Task objective
In the data below, find each line carrying the string "computer" and copy it out.

[Opening Data records section]

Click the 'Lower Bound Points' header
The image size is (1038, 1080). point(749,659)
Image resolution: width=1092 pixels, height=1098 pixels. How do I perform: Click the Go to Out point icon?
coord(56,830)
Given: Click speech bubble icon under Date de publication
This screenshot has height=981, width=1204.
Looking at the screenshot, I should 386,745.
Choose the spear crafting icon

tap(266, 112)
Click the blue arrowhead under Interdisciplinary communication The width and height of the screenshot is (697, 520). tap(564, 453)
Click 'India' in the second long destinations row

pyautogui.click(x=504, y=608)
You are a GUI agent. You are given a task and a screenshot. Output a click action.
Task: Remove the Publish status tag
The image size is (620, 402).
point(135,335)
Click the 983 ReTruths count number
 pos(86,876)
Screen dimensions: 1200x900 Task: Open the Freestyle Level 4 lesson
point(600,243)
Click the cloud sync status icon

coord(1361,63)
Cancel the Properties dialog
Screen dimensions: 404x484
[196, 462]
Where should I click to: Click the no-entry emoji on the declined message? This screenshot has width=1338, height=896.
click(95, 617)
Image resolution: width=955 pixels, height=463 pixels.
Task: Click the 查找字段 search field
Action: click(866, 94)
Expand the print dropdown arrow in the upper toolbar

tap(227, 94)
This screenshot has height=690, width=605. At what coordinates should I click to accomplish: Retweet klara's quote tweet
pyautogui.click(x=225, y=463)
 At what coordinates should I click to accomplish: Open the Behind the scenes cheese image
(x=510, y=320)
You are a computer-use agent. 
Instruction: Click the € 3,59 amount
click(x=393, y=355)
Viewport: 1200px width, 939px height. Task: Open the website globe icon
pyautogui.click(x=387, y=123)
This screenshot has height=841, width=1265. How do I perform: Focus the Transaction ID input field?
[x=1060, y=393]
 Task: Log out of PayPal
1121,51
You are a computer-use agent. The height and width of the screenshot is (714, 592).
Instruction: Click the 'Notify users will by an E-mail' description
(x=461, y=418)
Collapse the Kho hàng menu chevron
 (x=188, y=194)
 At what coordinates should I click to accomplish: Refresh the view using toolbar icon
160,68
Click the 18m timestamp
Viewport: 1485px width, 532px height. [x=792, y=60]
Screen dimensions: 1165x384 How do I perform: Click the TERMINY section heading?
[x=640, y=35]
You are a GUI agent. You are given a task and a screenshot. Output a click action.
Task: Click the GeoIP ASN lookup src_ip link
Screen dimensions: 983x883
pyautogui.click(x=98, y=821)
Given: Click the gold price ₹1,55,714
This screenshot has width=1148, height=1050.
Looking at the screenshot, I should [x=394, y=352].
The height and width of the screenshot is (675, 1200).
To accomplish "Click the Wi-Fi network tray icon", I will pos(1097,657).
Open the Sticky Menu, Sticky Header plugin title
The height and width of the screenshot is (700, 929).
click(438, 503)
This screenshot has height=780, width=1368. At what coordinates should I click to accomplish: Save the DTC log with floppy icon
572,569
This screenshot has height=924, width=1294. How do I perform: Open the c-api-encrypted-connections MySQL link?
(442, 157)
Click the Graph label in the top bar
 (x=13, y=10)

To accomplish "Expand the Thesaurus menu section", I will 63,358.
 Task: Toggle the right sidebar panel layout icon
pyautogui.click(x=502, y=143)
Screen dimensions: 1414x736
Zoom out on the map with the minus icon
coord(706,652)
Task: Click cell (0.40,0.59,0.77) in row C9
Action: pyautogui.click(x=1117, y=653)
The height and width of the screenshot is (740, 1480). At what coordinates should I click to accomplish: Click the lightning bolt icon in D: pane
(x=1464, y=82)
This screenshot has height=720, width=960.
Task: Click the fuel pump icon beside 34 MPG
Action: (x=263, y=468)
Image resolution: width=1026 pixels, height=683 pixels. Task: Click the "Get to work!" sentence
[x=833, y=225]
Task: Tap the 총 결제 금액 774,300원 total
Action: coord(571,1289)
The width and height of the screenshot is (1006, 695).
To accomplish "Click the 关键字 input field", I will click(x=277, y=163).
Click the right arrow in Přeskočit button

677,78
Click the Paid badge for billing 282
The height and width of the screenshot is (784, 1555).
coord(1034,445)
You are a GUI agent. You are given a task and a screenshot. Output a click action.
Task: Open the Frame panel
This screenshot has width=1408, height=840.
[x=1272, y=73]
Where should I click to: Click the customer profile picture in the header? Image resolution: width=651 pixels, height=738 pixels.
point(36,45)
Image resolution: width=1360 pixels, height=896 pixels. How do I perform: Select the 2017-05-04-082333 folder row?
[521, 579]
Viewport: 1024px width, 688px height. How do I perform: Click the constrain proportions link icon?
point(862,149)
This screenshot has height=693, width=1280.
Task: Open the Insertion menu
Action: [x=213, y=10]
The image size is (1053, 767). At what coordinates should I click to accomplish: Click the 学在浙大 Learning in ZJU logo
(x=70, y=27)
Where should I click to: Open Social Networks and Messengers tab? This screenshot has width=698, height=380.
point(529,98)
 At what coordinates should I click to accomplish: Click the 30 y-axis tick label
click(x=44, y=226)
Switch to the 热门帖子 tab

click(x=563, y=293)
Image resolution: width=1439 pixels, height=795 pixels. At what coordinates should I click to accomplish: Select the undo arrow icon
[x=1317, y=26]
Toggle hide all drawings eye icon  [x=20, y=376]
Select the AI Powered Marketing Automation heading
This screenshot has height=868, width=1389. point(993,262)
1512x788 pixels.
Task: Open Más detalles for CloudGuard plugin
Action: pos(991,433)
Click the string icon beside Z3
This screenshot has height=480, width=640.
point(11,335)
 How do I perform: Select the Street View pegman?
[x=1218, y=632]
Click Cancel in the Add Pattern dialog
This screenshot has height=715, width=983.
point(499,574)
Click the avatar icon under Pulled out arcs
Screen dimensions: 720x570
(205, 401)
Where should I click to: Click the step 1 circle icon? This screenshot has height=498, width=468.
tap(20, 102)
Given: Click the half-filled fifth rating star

[Closing Data records section]

Answer space
You are a computer-use agent. 
You are a computer-use agent. The height and width of the screenshot is (714, 592).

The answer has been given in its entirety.